May you know why you are here and why your being here matters.
As I reflect back on this year, I notice that I can track highlights. Mostly, I notice this unrecognizable place of freedom, expanding peace in my core, and an unwavering gratitude in living this life I continue creating from the inside out. I know my value as a human being. This expanding experience of inner worthiness finally seeped down into my DNA.
Four years ago, if a “ghost of the future” had shown up across the table from me in the hospital cafeteria as I sat alone eating food because I knew I had to nourish my exhausted body, my broken heart, my terrified of tomorrow, yet get out of bed singing a song, self, I don’t know if I could have heard what she had to say.

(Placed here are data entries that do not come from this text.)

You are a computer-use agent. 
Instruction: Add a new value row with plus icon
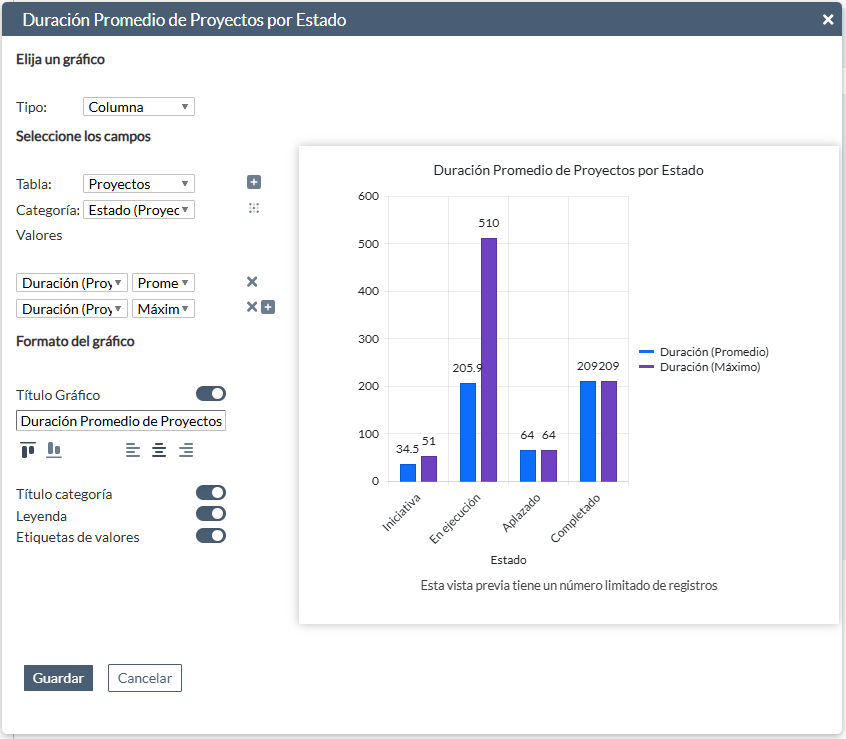point(268,307)
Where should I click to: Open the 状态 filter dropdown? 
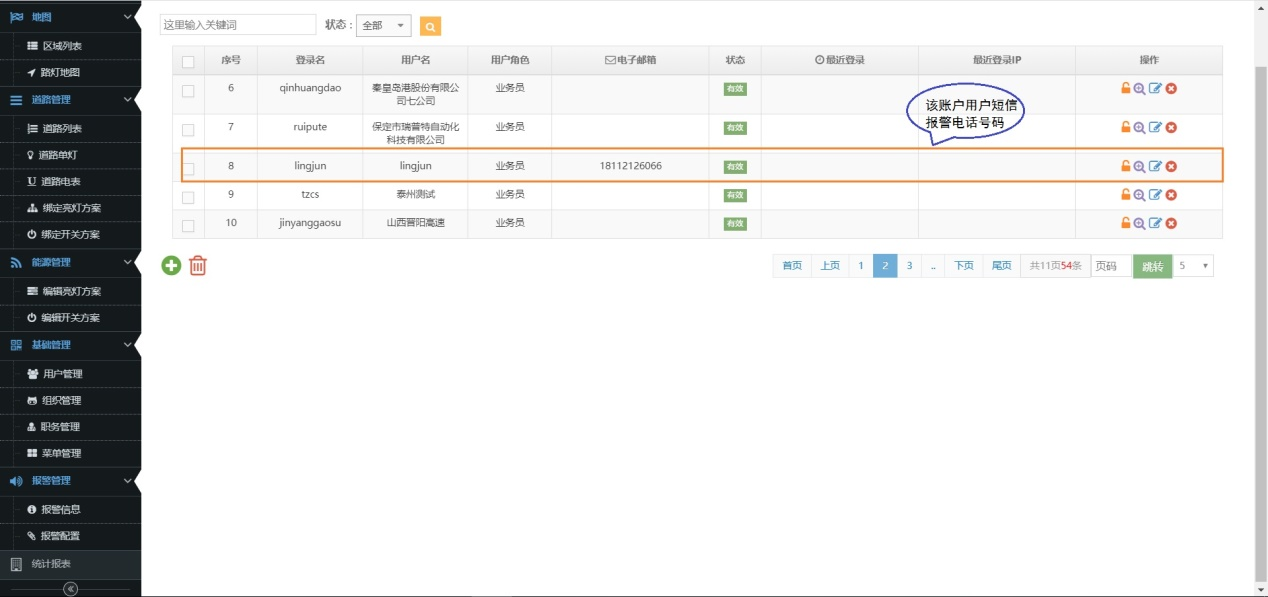coord(383,26)
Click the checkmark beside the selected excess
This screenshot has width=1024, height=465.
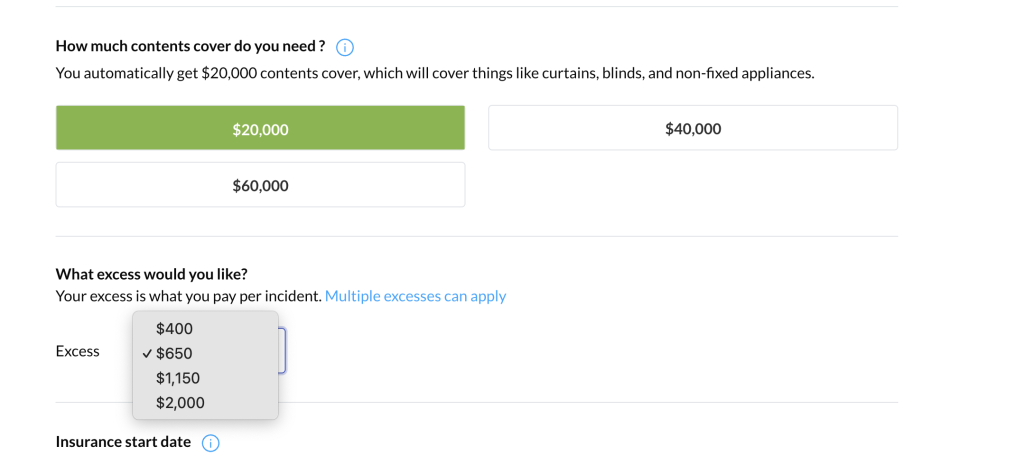coord(147,354)
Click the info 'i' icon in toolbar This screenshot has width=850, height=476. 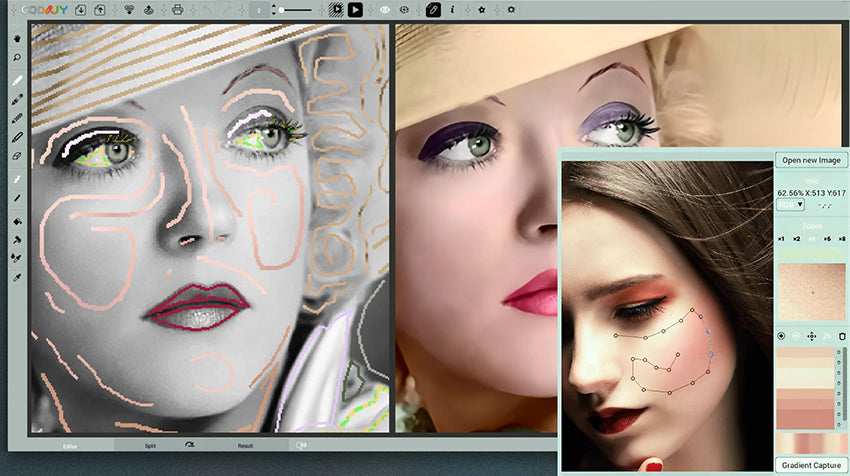click(452, 9)
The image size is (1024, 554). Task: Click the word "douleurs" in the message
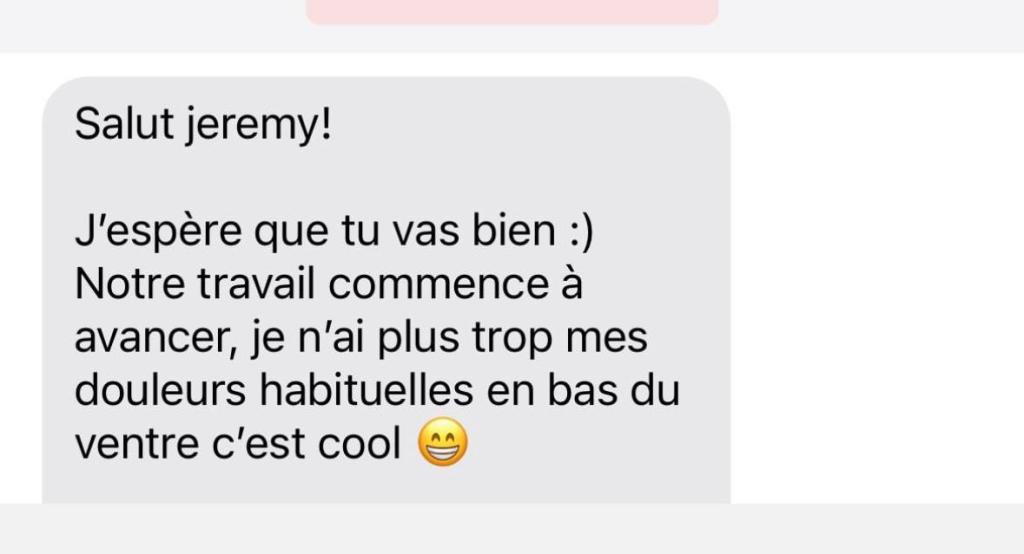[160, 390]
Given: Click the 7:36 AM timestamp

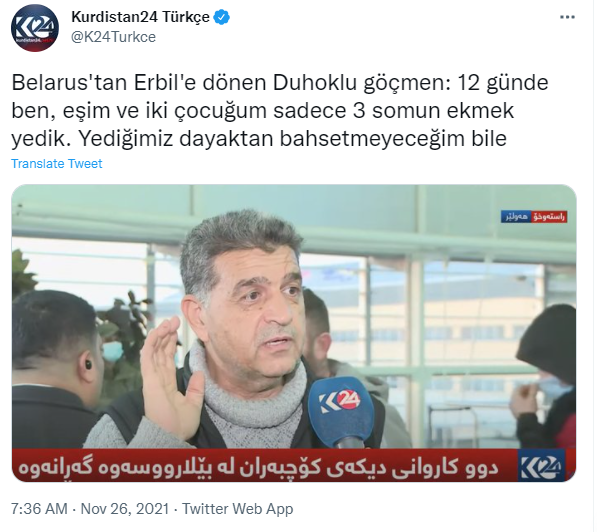Looking at the screenshot, I should pyautogui.click(x=39, y=510).
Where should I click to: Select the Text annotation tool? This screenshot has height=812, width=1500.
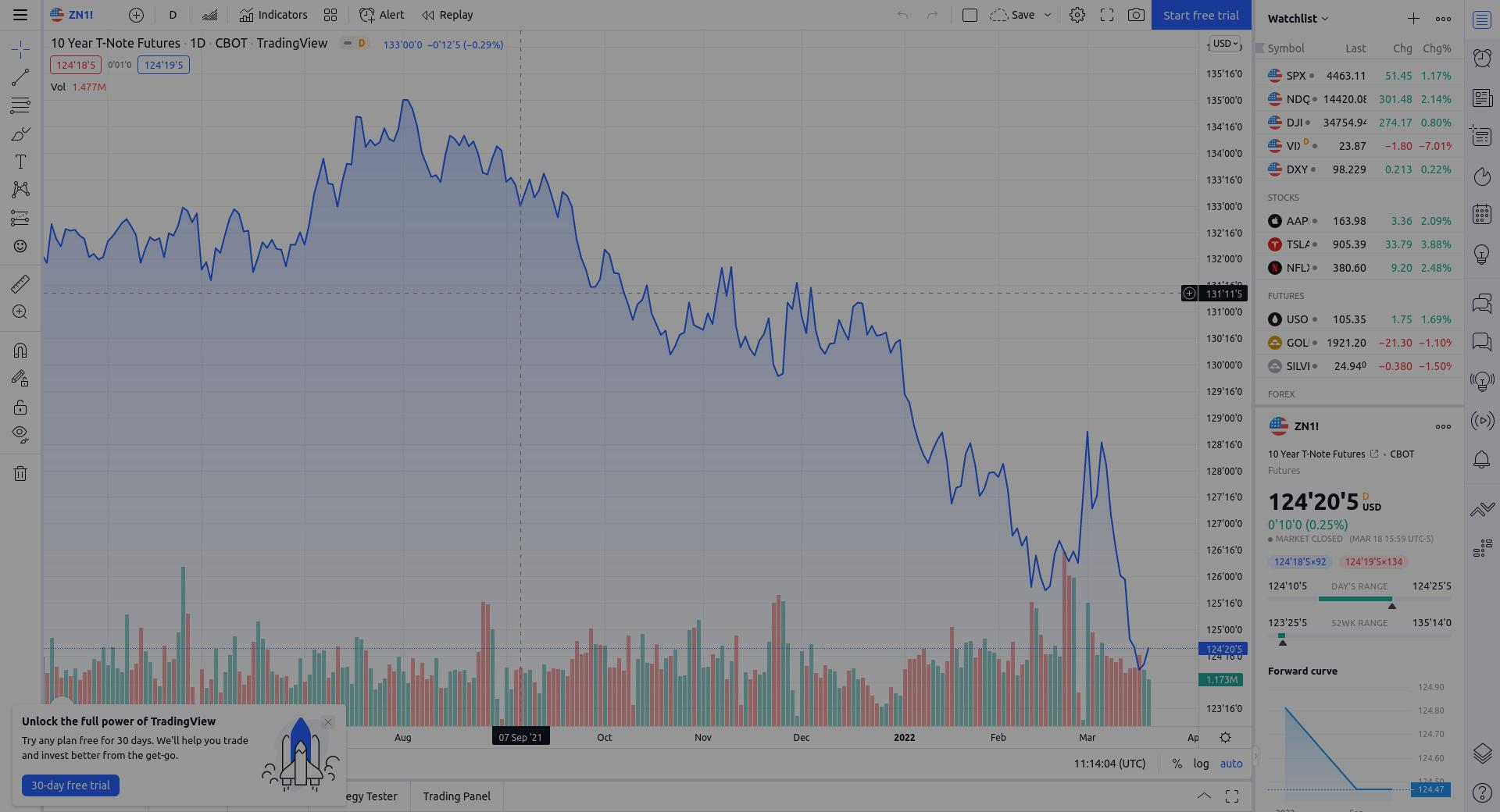(x=20, y=162)
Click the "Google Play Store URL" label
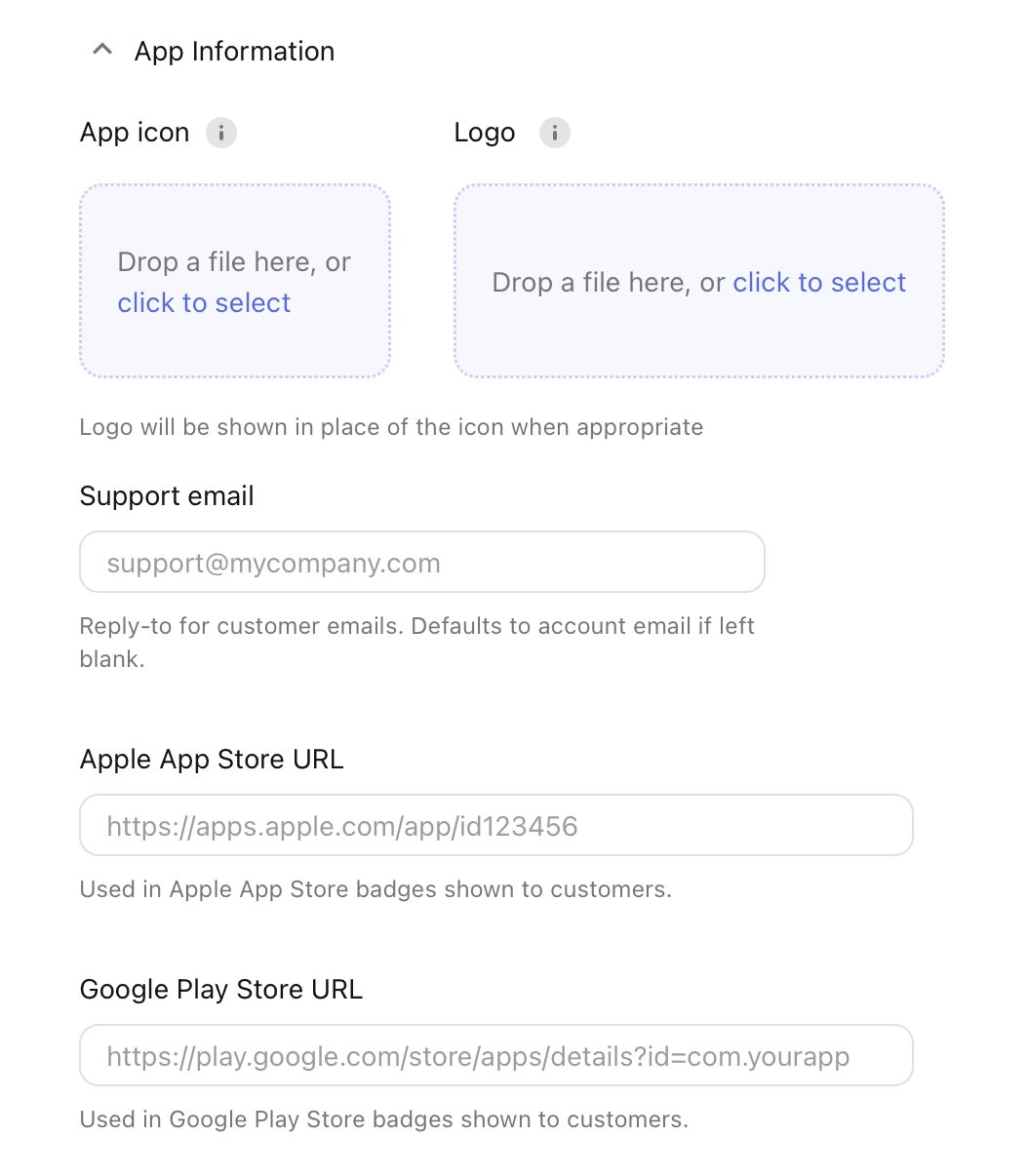 click(221, 990)
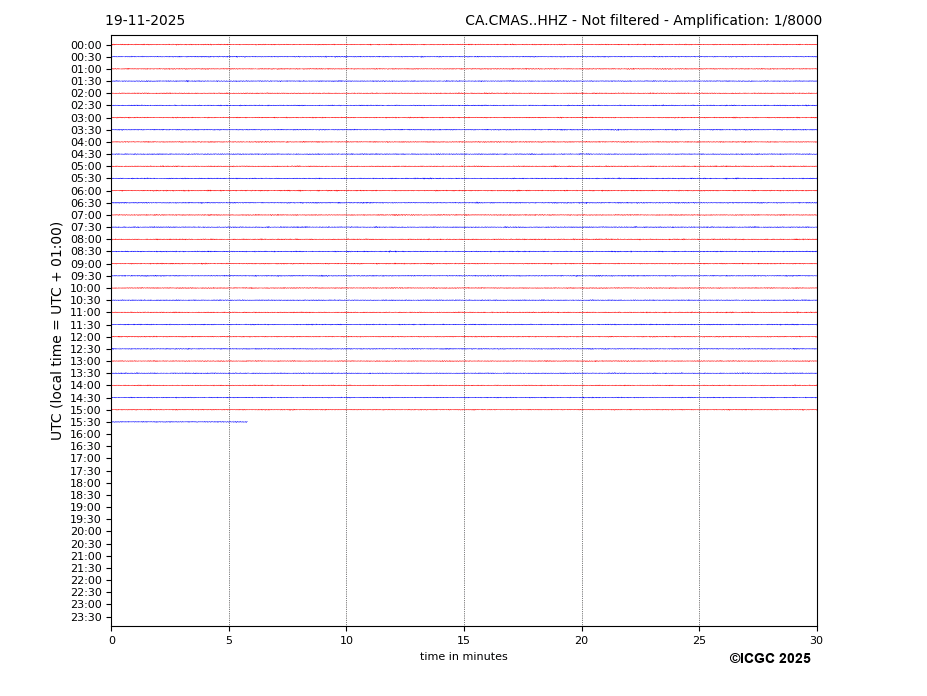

I might have wept profusely in awe and gratitude believing, not believing.
She’d have assured me that my son would live, that he would be flourishing in sobriety in LA, that I’d meet a man, who would quickly become my Sweet Love, that together we’d create a healthy, vibrant love relationship, that my daughter would know her courage, strength, love, passion, and resilience after all the storms, that I’d have a third book on its way to being published with Sacred Stories Publishing, that I’d be a columnist and featured contributing writer for BizCatalyst 360°, that I would be living in the mountains of NC, and serving clients in both western NC and Columbus, Ohio, for starters.
Creating a life from a place of profound trust and the rubble of a completely imploded life takes unbelievable courage and many, very many, uncomfortable actions.
I cannot sugar coat these results, the unrelenting steps I took to arrive at this place in what I love calling the Bonus Round of Being Alive. I had to take on new practices on a daily basis. I had to dig deep down to find those dreams that would need all the love I could give every day of my life. From this place I became unstoppable. I still grieve. I lost my dad to death four months ago. Life continues being a mixture of heartbreaking happenings, hilarious reframes, and delicious expansions. I have found a way to keep my heart open for all that has transpired and for all that will come my way. I know I came to planet earth to love and be loved in return, to create, contribute, and collaborate. I have reclaimed the parts of myself that know how to be joyful, carefree, honest, and real.
As you look back on this year, I hope you are able to see from a both/and perspective, that your life experiences contain a full spectrum of human happenings, that it wasn’t all as(*& show or all beautiful happenings, rather a cornucopia of experiences that have shaped you, but not defined you. I hope you notice that you responded to people and life circumstances in different ways that honored yourself and others. I hope that you took actions that made you feel uncomfortable and yet these different deeds lead to new learnings and realizations about who you are and what strengthens you. I hope that you’ve cleared some clutter from your heart, your home, and your life. I hope that you observe that you continue to learn, grow, evolve, and adapt in your ever-changing life. I hope you know in your bones that you are loved more than you can even imagine and that you matter.
Wholehearted living means living from wholeness, from what touched your heart, what broke your heart open, what helped you shed limiting beliefs, what supported you waking up each morning with a passionate commitment to be gentle with yourself, to radically accept with love all your pieces and parts, perfectly imperfect.
May you end this year in gratitude for all that has transpired in your life. May you begin this next year with a growing knowing in the very core of who you are that you can live the life you are meant to live. May you know you are free to do so.